Ancak ev fiyatlarını duysanız neden bu kadar öfkeli olduğumu anlarsınız. Bir yarım asrı arkamızda bırakmışız, karı koca yıllarca çalışıp çabalayıp kenara üç-beş kuruş biriktirmişiz. Eh, artık yeni bir ev almanın zamanı. diye düşünüp, daha önce borç-harç aldığımız evi satalım, o paraya üç-beş kuruşu da ekleyelim yeni bir ev alalım düşüncesiyle yola çıkmışız. Çıkmaz olsaydık.

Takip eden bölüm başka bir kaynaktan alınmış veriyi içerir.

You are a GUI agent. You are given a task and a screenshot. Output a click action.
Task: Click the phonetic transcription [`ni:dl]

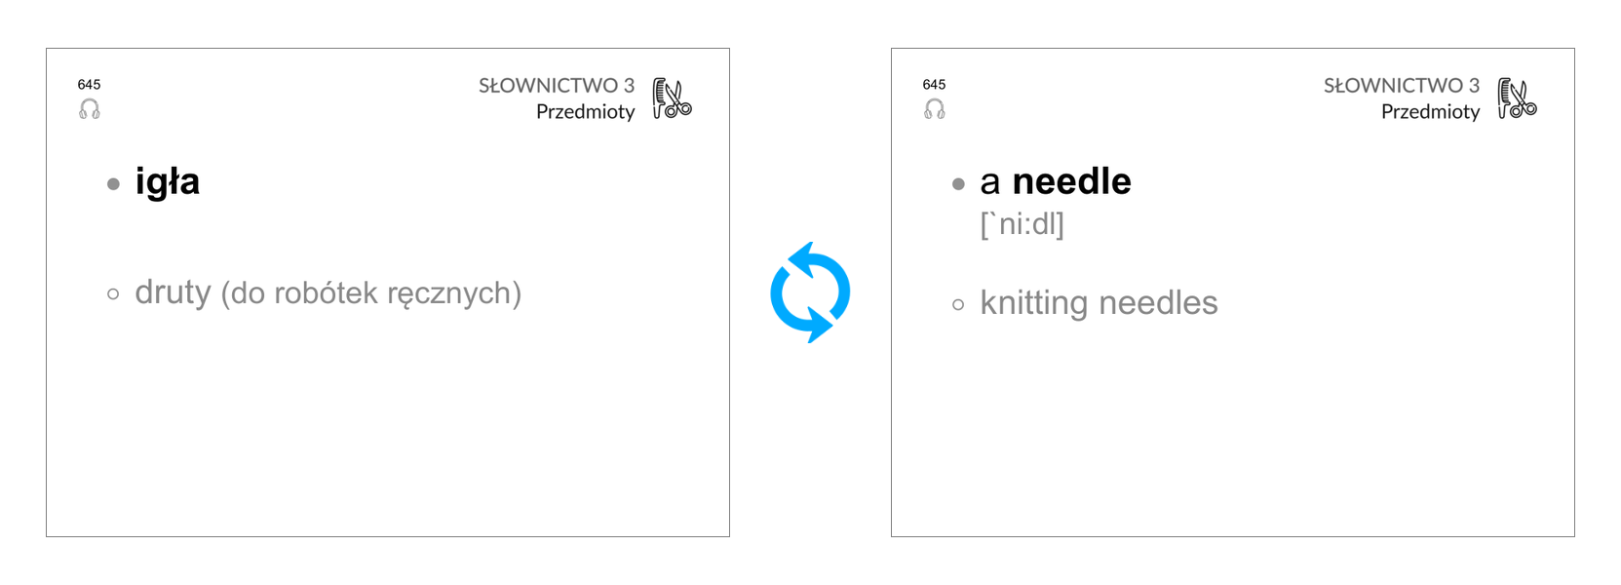pos(1023,224)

Çok ekonomiden anlamam ama küçük hesapları yapmak için iyi bir ekonomist olmaya gerek olmadığını biliyorum en azından. Bu ülkede bir memur maaşının ne kadar olduğunu hepimiz biliriz. Aynı ailede iki kişinin bu parayı aldığını düşünelim. Bu ailenin en az bir çocuğu olsun gelin bir hesap yapalım: Ev kirası: 500TL, Elektrik-su-ısınma parası: 500TL, Telefon internet vs. parası: 100TL, Çocuğunuzun masrafları (servis-okul-dershane-yemek-giysi vs.): 500TL , Market,Pazar vs.: 500 TL, eh, sizin de yol paranız öğle yemeği -söylemesi ayıp- sigara gibi masraflarınız: 500 TL ,mevsimine göre aynı ayakkabıyı ,aynı giysiyi üç-beş yıl giymenize rağmen arada bir giysi ihtiyacınız: 100 TL. Nevrim döndü, aklınıza gelmeyen yığınla masraf da cabası. Rakam ortada. Yiyeceksiniz, içeceksiniz , giyineceksiniz, çocuklarınızı okutacaksınız; bu arada tatil yapmayacaksınız, dışarıda yemek yemeyeceksiniz, hani hanım çalışıyor bu bayram da bir kadın alayım evi temizlesin de hanım rahat etsin diyemeyeceksiniz; sonra da bir ev almaya çalışacaksınız . Ne saçma bir hayal!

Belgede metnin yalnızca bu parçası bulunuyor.